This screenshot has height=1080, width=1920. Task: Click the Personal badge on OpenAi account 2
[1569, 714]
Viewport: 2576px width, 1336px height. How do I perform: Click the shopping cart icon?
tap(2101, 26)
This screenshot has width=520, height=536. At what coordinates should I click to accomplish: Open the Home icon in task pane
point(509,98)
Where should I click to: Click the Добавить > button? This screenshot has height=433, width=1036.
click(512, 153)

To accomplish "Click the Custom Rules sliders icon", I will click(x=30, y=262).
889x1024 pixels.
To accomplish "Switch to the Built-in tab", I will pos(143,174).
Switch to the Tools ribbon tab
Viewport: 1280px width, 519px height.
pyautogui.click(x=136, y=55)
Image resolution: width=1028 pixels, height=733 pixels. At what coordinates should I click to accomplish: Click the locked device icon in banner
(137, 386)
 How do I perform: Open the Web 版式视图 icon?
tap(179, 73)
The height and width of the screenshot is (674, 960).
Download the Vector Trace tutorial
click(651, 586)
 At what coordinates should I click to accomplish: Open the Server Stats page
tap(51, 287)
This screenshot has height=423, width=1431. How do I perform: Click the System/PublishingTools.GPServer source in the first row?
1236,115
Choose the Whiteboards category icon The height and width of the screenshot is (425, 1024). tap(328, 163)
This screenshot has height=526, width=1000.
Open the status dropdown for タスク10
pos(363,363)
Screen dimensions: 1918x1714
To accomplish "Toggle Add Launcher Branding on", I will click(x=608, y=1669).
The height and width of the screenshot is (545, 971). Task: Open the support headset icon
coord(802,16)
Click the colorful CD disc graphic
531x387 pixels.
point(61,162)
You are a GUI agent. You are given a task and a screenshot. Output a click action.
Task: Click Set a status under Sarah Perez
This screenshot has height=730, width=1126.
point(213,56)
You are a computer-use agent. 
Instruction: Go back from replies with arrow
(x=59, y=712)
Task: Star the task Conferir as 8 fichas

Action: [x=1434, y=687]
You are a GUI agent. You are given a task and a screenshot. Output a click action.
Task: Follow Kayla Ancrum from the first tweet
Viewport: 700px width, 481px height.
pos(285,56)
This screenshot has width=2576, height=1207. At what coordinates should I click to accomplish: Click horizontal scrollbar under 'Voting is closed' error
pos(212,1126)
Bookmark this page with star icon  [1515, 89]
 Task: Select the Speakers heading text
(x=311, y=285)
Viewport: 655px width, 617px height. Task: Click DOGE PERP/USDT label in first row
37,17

= = = = =

## What you are asked to do
Pull out each line above that contains the word "will", copying every one of them.

## Answer to this task
To accomplish "Click the Custom Rules sliders icon", I will click(x=30, y=262).
To accomplish "Switch to the Built-in tab", I will pos(143,174).
To accomplish "Toggle Add Launcher Branding on", I will click(x=608, y=1669).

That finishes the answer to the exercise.